Acutely fatal: estimated lethal oral dose 200-300 mg in adults (LD50 5-10 mg/kg). Mechanism is cytochrome c oxidase inhibition with sub-micromolar Ki, halting cellular respiration within minutes. Releases HCN gas on contact with any acid — even atmospheric CO2 in moist air slowly liberates HCN, which is why KCN is stored under tight, dry seal. OSHA PEL for HCN/CN-: 5 mg/m3 ceiling (29 CFR 1910.1000); skin notation because cyanide absorbs through intact skin. GHS H300 (fatal if swallowed Cat 1), H310 (fatal in skin contact Cat 1), H330 (fatal if inhaled Cat 1), H410 (very toxic to aquatic life). Requires fume hood, butyl gloves (not nitrile), pre-positioned hydroxocobalamin (Cyanokit) or amyl nitrite/sodium thiosulfate antidote kit, and dedicated alkaline waste destruction (NaOCl oxidation to OCN-).

This safety summary is for educational reference only and may not be complete. It is not a substitute for Safety Data Sheets (SDS), medical advice, or professional chemical safety guidance. Always consult appropriate SDS and qualified professionals before handling chemicals.

Constituent Elements

Frequently Asked Questions

What is the molar mass of potassium cyanide?
KCN has a molar mass of 65.116 g/mol calculated from potassium (39.098), carbon (12.011), and nitrogen (14.007).
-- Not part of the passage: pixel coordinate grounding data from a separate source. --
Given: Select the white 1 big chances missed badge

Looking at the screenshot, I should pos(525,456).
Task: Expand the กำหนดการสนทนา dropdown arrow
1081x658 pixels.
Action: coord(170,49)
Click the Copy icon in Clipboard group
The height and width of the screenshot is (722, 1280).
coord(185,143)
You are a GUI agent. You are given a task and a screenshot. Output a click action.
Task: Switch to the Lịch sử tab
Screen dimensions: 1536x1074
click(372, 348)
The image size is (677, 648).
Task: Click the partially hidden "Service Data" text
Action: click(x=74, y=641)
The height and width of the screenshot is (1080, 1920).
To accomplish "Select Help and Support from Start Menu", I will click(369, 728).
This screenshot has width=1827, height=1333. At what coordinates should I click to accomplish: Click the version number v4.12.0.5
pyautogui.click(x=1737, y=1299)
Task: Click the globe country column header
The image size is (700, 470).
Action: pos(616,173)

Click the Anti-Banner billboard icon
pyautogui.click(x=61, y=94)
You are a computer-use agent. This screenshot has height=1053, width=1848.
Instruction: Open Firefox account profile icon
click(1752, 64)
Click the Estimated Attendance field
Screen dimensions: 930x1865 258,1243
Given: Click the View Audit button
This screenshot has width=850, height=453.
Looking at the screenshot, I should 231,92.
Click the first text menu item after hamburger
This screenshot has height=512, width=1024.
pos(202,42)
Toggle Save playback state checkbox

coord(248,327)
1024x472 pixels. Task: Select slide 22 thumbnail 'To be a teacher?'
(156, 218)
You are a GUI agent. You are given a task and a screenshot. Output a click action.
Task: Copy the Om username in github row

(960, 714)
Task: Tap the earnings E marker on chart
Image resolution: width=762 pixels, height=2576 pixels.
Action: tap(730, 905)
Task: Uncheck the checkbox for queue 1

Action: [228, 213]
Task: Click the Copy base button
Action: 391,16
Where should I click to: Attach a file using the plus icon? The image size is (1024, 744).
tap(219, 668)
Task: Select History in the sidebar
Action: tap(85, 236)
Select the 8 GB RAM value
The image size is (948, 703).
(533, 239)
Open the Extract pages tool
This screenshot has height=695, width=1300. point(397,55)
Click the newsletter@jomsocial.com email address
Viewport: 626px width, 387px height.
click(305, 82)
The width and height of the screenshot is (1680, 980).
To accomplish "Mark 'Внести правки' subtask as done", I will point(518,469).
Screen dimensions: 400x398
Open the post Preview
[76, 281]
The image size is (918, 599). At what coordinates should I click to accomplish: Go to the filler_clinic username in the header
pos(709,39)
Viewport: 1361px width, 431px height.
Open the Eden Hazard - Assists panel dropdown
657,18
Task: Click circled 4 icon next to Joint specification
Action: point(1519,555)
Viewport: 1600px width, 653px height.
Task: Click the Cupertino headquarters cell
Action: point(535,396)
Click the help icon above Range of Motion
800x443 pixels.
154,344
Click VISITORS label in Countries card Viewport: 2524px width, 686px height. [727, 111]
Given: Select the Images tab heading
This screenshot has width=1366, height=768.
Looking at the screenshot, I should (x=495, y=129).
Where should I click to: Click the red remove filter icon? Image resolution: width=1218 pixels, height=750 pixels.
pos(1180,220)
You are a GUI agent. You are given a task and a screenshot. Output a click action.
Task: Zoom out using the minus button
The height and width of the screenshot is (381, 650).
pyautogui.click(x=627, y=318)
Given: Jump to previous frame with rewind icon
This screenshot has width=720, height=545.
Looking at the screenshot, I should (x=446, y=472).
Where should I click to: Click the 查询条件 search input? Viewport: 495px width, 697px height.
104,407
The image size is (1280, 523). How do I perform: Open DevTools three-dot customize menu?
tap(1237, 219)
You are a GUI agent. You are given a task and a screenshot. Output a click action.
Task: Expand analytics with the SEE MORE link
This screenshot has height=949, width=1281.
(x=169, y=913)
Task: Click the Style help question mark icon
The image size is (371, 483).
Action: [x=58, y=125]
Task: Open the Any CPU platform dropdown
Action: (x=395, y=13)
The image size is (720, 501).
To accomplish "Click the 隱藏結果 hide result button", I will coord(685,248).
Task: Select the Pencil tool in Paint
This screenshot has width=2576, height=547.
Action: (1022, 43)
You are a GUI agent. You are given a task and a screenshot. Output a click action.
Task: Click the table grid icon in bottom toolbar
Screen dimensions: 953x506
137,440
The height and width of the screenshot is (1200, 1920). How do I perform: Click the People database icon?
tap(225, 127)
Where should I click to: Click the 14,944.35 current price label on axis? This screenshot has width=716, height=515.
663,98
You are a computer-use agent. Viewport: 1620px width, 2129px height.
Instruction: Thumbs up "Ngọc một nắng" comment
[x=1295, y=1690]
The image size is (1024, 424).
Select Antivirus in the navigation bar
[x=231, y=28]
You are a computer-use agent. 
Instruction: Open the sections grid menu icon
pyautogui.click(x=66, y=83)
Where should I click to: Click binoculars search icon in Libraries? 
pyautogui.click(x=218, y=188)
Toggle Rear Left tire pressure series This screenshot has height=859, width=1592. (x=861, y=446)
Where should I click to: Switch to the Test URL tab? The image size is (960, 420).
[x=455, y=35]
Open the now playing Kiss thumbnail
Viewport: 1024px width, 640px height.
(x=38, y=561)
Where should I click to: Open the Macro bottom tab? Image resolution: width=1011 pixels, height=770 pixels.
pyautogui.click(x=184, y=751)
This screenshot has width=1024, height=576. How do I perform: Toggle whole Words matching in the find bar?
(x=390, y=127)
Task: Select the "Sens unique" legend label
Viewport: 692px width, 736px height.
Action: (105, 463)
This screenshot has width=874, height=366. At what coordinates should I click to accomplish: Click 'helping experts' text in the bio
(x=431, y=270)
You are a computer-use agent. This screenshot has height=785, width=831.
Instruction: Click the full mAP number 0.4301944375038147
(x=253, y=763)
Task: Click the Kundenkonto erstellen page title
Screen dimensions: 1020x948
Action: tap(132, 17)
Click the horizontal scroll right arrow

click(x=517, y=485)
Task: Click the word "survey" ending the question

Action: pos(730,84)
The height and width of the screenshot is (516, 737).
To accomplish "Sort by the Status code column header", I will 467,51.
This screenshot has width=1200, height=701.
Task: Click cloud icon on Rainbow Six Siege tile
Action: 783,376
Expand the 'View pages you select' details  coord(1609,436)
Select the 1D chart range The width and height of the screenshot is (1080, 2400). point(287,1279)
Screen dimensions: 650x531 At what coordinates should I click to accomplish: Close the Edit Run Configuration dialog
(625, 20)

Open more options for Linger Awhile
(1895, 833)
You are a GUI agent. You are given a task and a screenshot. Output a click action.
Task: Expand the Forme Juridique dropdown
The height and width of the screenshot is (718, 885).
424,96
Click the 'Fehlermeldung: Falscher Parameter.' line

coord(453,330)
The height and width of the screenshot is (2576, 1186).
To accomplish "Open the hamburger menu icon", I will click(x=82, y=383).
Cyanide-ion stoichiometry is straightforward but the moisture-sensitivity of solid KCN means a stockroom bottle that has been opened repeatedly may contain some K2CO3 from CO2 absorption — for accurate analytical work you titrate against silver nitrate by Liebig method to confirm the actual CN- assay rather than trust the label.
How does potassium cyanide dissolve gold?
The Elsner equation describes the reaction: 4 Au + 8 KCN + O2 + 2 H2O -> 4 K[Au(CN)2] + 4 KOH. Gold, normally one of the least reactive metals, dissolves because cyanide forms an exceptionally stable linear [Au(CN)2]^- complex (formation constant ~10^39) that pulls the Au(0)/Au(I) reduction potential into a range where atmospheric oxygen can oxidize the metal. Run at pH 10.5-11 (kept alkaline with lime to suppress HCN evolution) and dilute (~0.05 percent NaCN or KCN), the leach proceeds over hours to weeks depending on ore particle size and gold accessibility.
Why is potassium cyanide so toxic?
The cyanide ion binds the iron(III) at the active site of cytochrome c oxidase — complex IV of the mitochondrial electron transport chain — with sub-micromolar affinity, blocking the final transfer of electrons to molecular O2. ATP synthesis collapses within minutes, mitochondria can no longer use oxygen even though it is freely available in the bloodstream (which is why cyanide victims classically have bright cherry-red venous blood — the oxygen is unconsumed), and high-metabolic-rate tissues like brain and heart fail first. The cyanide antidote kit works by sequestering CN- on methemoglobin or, more recently, by hydroxocobalamin which scavenges CN- as cyanocobalamin (vitamin B12).